Die Klägerin hat Revision eingelegt und ihr Klagebegehren weiterverfolgt. Zur Begründung hat sie vor allem darauf hingewiesen, daß die Einzahlungsverpflichtungen der Gesellschafter unter dem Vorbehalt der Eintragung der jeweiligen Kapitalerhöhung in das Handelsregister stünden. Wäre die Klägerin vor der Eintragung in Konkurs geraten, so hätte der Konkursverwalter die Einzahlungen auf die Kapitalerhöhung nicht mehr fordern dürfen (Urteil des Reichsgerichts - RG - vom 20. Oktober 1911 II 68/11, RGZ 77, 152).

Entscheidungsgründe

Die Revision ist begründet. Sie führt zu der beantragten Herabsetzung der beiden Einheitswerte des Betriebsvermögens.

Der Klägerin ist darin zu folgen, daß die an den beiden Bewertungsstichtagen ausgewiesenen Einzahlungsansprüche auf die beschlossenen, aber noch nicht eingetragenen Kapitalerhöhungen nicht i. S. des § 95 Abs. 1 des Bewertungsgesetzes (BewG) als Teil des Betriebsvermögens anzusetzen sind. Bei diesen Ansprüchen handelt es sich um die restlichen Einzahlungsansprüche, die nach Leistung der Einlagen i. S. des § 56a i. V. m. § 7 Abs. 2 Satz 1 des Gesetzes betreffend die Gesellschaften mit beschränkter Haftung (GmbHG) verblieben sind. Es bestanden weder gesellschaftsrechtliche noch gesellschaftsvertragliche Verpflichtungen, die Einlagen vor der Eintragung der Kapitalerhöhung in das Handelsregister zu leisten. Die Rechtswirksamkeit der Forderung auf Einzahlung stand unter dem Vorbehalt (der Rechtsbedingung) der Eintragung der Kapitalerhöhung in das Handelsregister (vgl. RGZ 77, 152, 155 ff.; RG-Urteil vom 10. Juni 1913 II 95/13, RGZ 82, 375, 378 ff.; Hachenburg/Ulmer, Kommentar zum Gesetz betreffend die Gesellschaften mit beschränkter Haftung, 7. Aufl., § 55 Tz. 67). Derartige noch in der Schwebe befindliche Ansprüche sind nicht zu bewerten (vgl. § 4 BewG).

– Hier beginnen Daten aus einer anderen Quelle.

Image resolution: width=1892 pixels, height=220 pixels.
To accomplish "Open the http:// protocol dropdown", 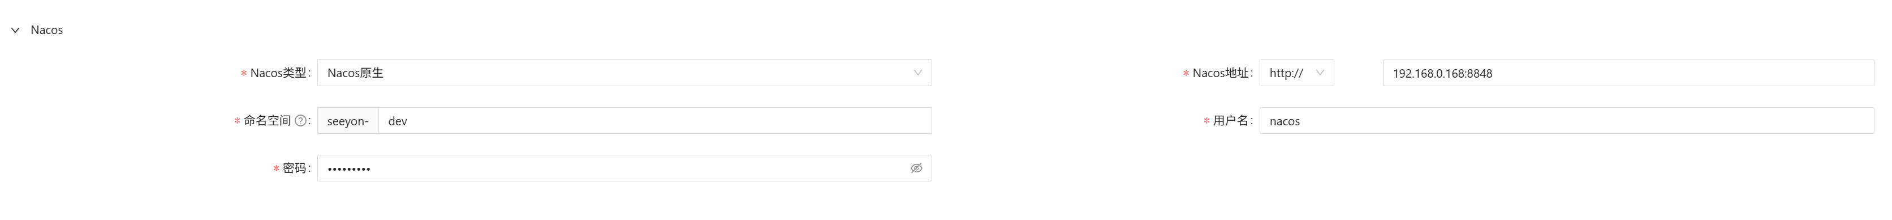I will tap(1296, 73).
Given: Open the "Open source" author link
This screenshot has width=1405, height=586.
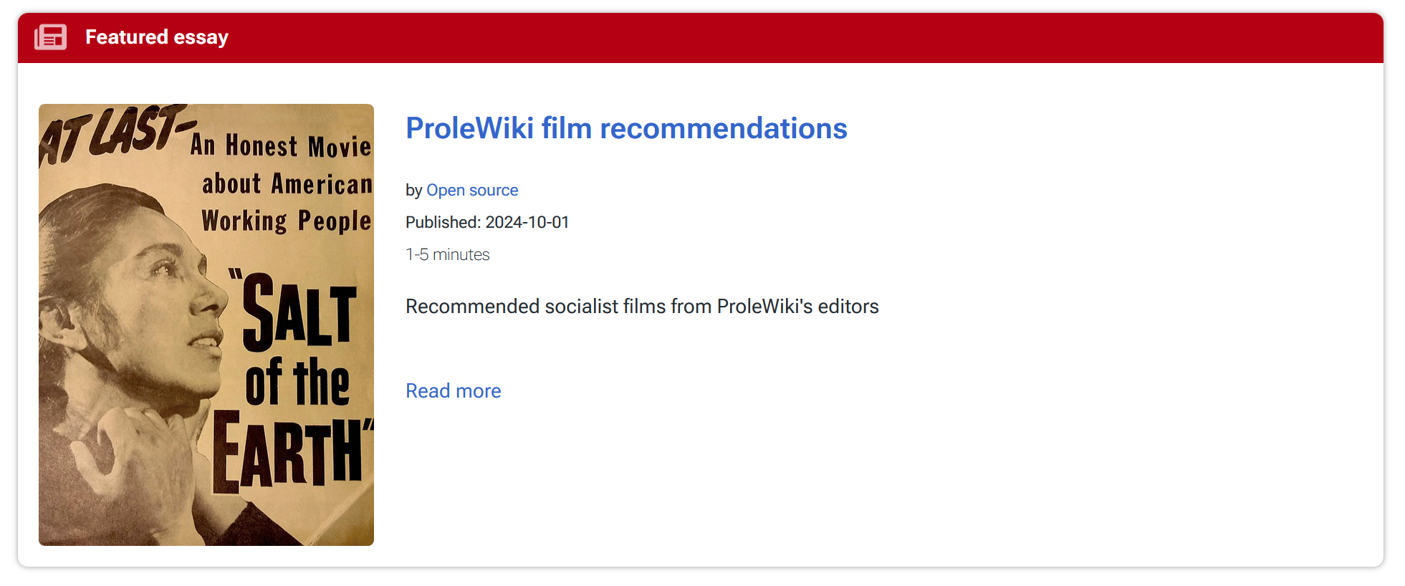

Für diese Entscheidung ist es ohne Bedeutung, ob Einlagen, die gleichwohl vor Eintragung der Kapitalerhöhung in das Handelsregister freiwillig geleistet werden, Tilgungswirkung haben (vgl. hierzu Fleck in Lindenmaier/Möhring, Nachschlagewerk des Bundesgerichtshofs, § 55 GmbHG, Nr. 4; Hachenburg/Ulmer, a. a. O., § 56a Tz. 17).

Da das FA die restlichen Einzahlungsansprüche zu Unrecht bei der Einheitsbewertung des Betriebsvermögens berücksichtigt hat, bedarf es keiner Prüfung mehr, ob ggf. ein Ausgleichsposten als Verbindlichkeit abzuziehen gewesen wäre (vgl. in diesem Zusammenhang das Urteil vom 2. Oktober 1981 III R 73/78, BFHE 134, 177, BStBl II 1982, 13, mit Anmerkungen von Döllerer in Zeitschrift für Unternehmens- und Gesellschaftsrecht 1983, 418).